Food preservation principles

6.2. Examples of reduction and oxidation processes

Key oxidation-reduction reactions involved in food processing include microbial metabolism, enzymatic activity, lipid oxidation, and flavor development.

1. Microbial metabolism is the oxidation of organic compounds (e.g. carbohydrates, proteins, and lipids) by a variety of aerobe microorganisms, such as bacteria and fungi. This means, these reactions require the presence of oxygen.

An example of microbial metabolism is the fermentation of grains to produce beer and wine. During fermentation, various yeasts, such as Saccharomyces cerevisiae, break down sugar molecules to produce ethanol and carbon dioxide. In this reaction the glucose molecule is reduced, losing 12 electrons, while the oxygen molecule is oxidized, gaining 6 electrons: C₆H₁₂O₆ + 6O₂ + 12e^- --> 2C₂H₅OH + 2CO₂ + 6e^- (glucose + oxygen --> ethanol + carbon dioxide). Microbial metabolism is also used to produce a variety of other food products such as cheese, yogurt, and bread.

Microorganisms like molds and yeasts that metabolize glucose in fruits on the other hand lead to spoilage and bad odors.

2. Oxidation and reduction can also be catalyzed by enzymatic activity. These reactions occur naturally in food processing, such as in the ripening of fruits and the production of beer and wine where enzymes are present. The enzyme that is typically responsible for the reduction of glucose in the presence of water is glucose dehydrogenase. Glucose dehydrogenase is an enzyme found in some bacteria, fungi, and plant cells. It catalyzes the oxidation of glucose by accepting electrons from nicotinamide adenine dinucleotide (NAD). The resulting product is 6-phosphogluconolactone, which is then further metabolized to carbon dioxide, ethanol, and other molecules. In this reaction the glucose molecule is reduced, losing 12 electrons, and the oxygen molecule is oxidized, gaining 6 electrons: C₆H₁₂O₆ + 6H₂O + 12e^- --> 6CO₂ + 12C₂H₅OH + 4ATP + 6e^- (glucose + water --> carbon dioxide + ethanol + ATP)

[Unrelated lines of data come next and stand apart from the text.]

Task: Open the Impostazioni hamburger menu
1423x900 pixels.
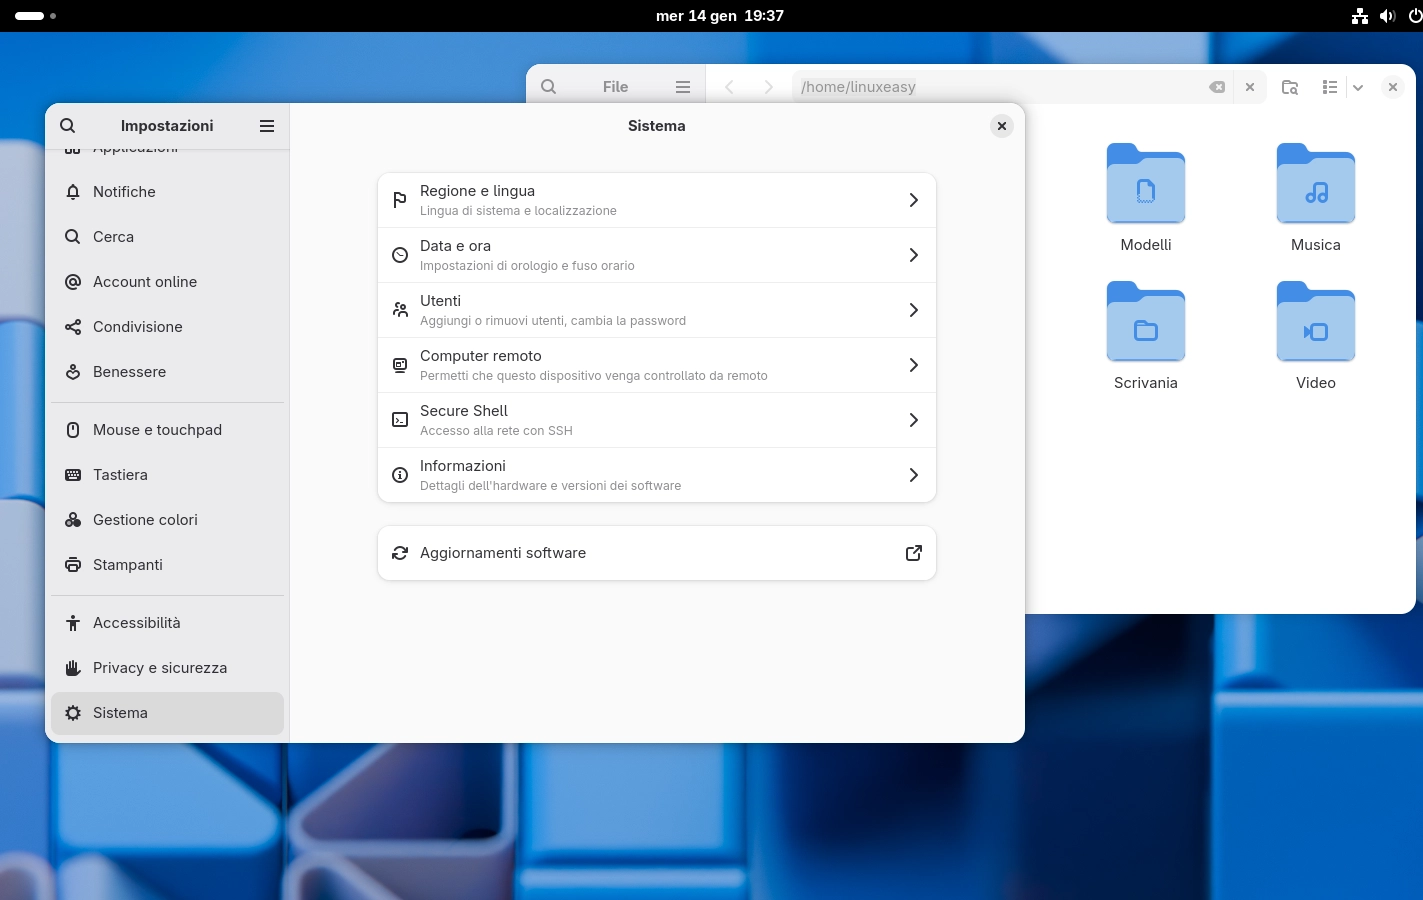Action: pos(266,125)
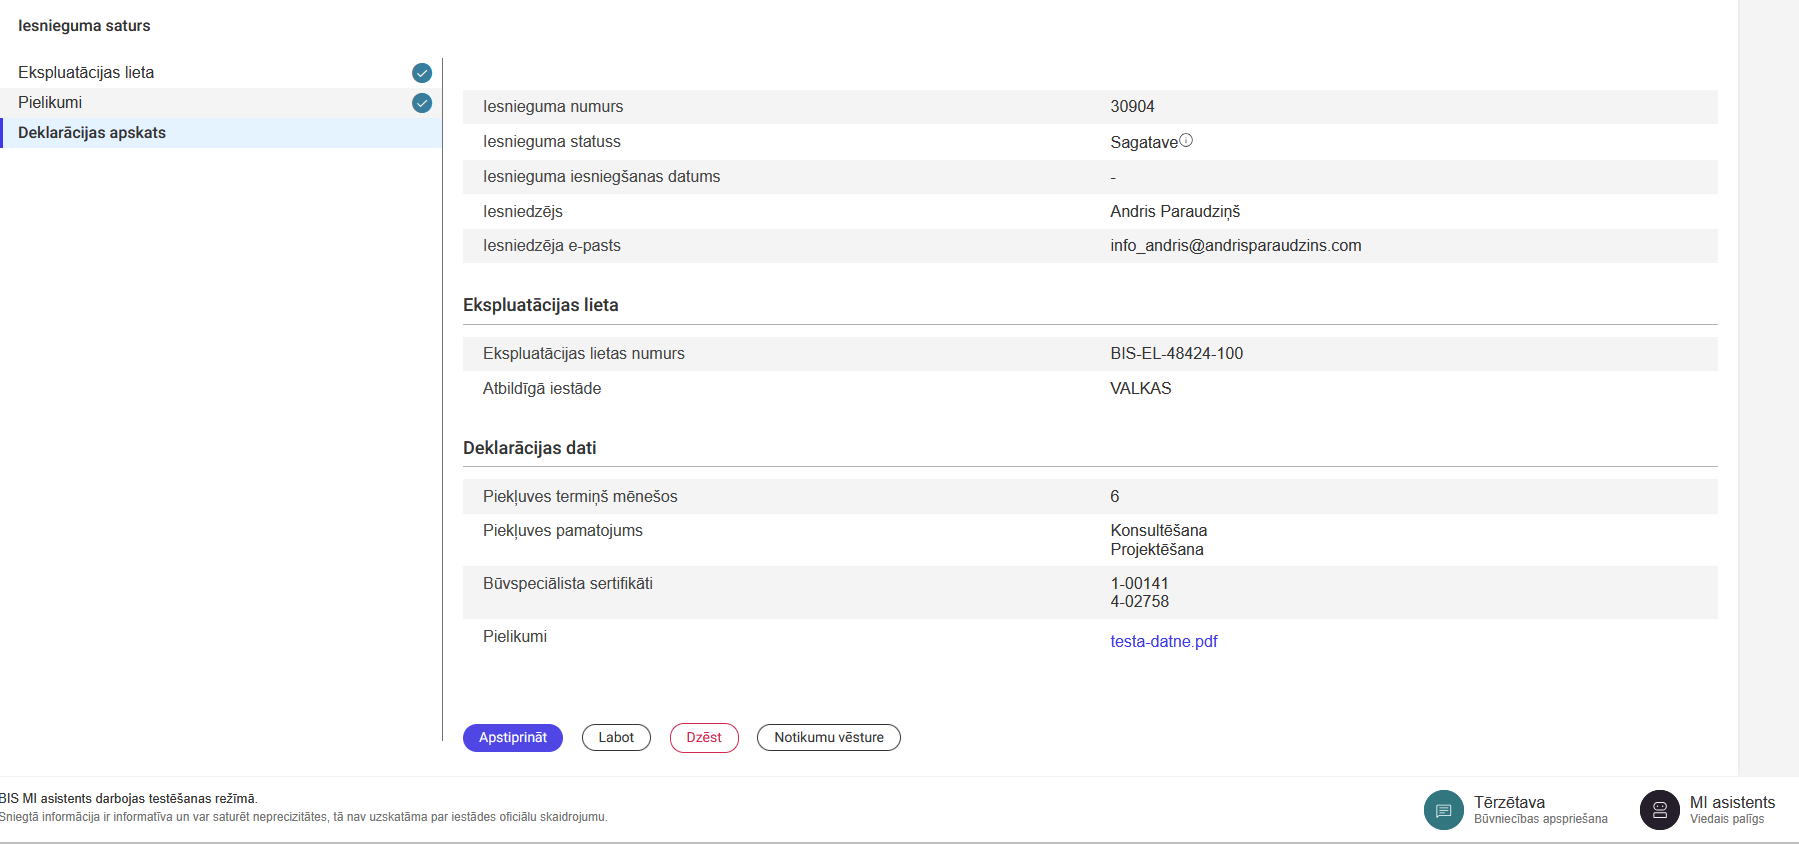Click the Tērzētava Būvniecības apspriešana label
The width and height of the screenshot is (1799, 844).
(x=1540, y=810)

The enzyme glucose oxidase on the other hand, catalyzes the oxidation of glucose, thereby preventing it from fermenting into alcohol. For example in fruit juice production glucose oxidase can be used as an enzymatic additive to prevent alcohol formation. Gluconic acid and hydrogen peroxide, which are the products of the reaction can act as acidulants, preservatives, and sterilizing agents in the juice. The reaction can be expressed as C₆H₁₂O₆ + O₂ + 2e^- --> C₆H₁₂O₇ + H₂O₂ (glucose + oxygen --> gluconic acid and hydrogen peroxide), whereby the glucose molecule loses two electrons and the oxygen molecule gains two electrons.

3. Lipid oxidation is the oxidative change and breakdown of lipids due to the presence of oxygen, which can produce off-flavors, off-odors, and discoloration in food products. It usually involves the addition of oxygen atoms to polyunsaturated fatty acids, converting them to their oxidized form. For example Linoleic acid (C18:2), a polyunsaturated fatty acid that is found commonly in vegetable oils has an unstable electron distribution. If exposed to air 2 hydrogen atoms are lost, while 2 oxygen atoms are gained, resulting in the formation of the oxidative stable C18:2-hydroperoxide. During the process the following aldehydes are also formed: C₁₈H₃₂O₃ → Acetaldehyde (C₂H₄O) + Formaldehyde (CH₂O) + Propionaldehyde (C₃H₆O). These aldehydes are volatile compounds which contribute to the bad odor and off-flavour of lipid-oxidized foods.